**Records provided:**
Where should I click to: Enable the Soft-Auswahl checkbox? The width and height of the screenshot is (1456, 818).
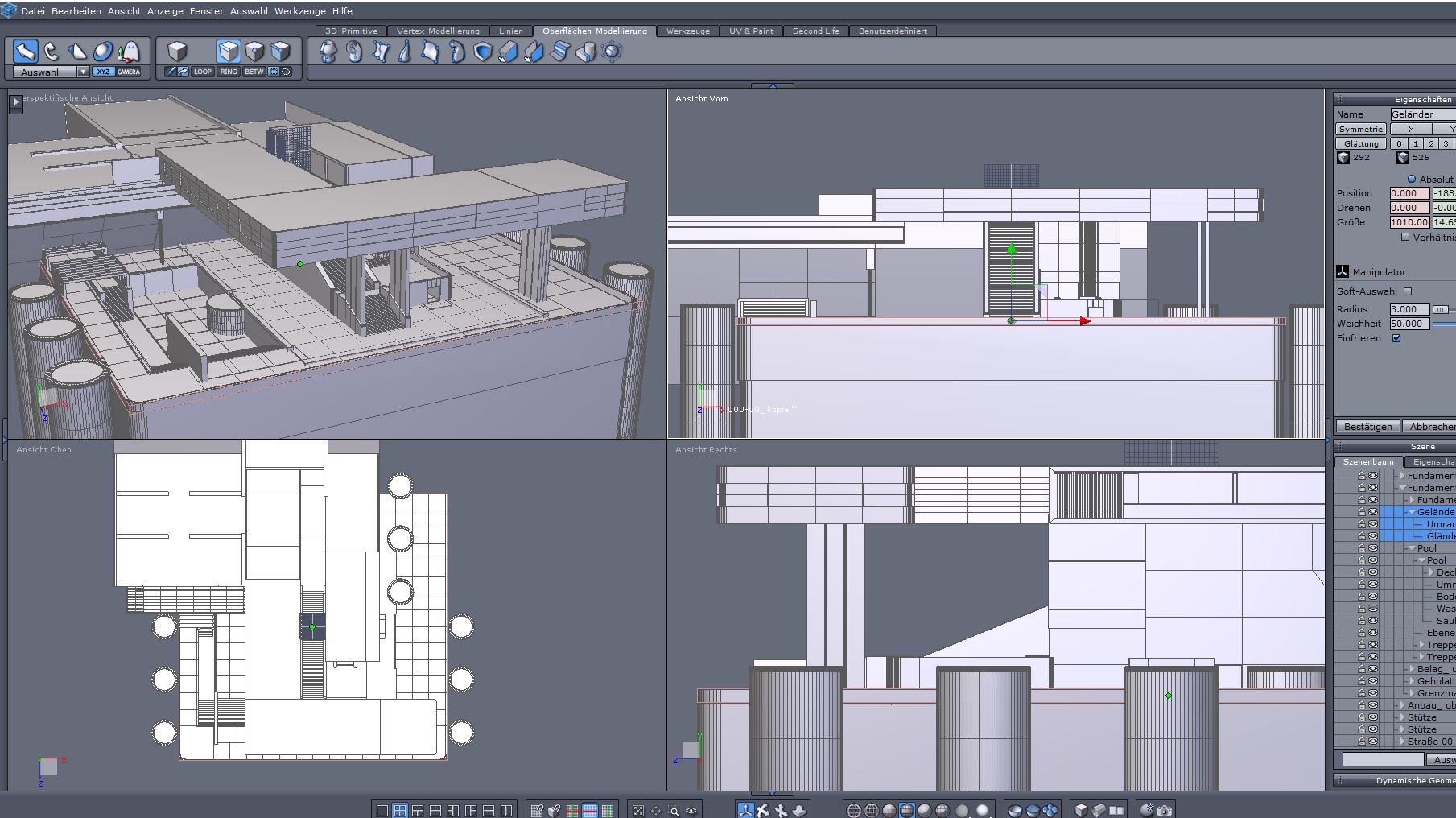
* * *
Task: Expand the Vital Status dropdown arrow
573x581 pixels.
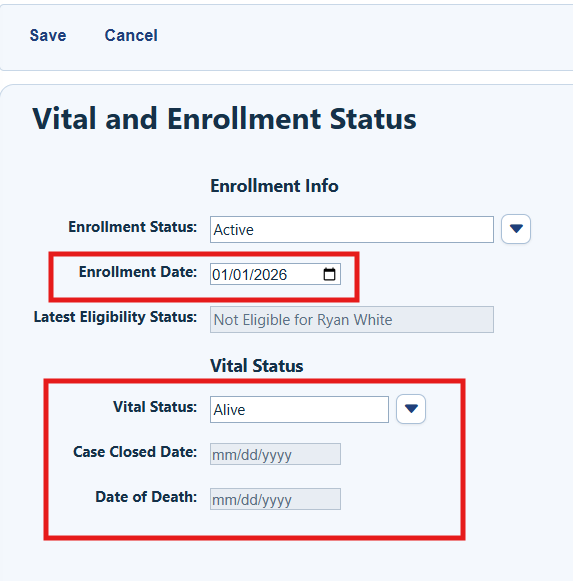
==
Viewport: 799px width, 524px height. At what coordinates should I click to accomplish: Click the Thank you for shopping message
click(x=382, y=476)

**Work order:**
Copy out the lines above exactly, beginning at the one that contains "Task: Expand the Vital Status dropdown arrow" and ending at the one that contains "573x581 pixels.".

**Response for this exercise:**
Task: Expand the Vital Status dropdown arrow
573x581 pixels.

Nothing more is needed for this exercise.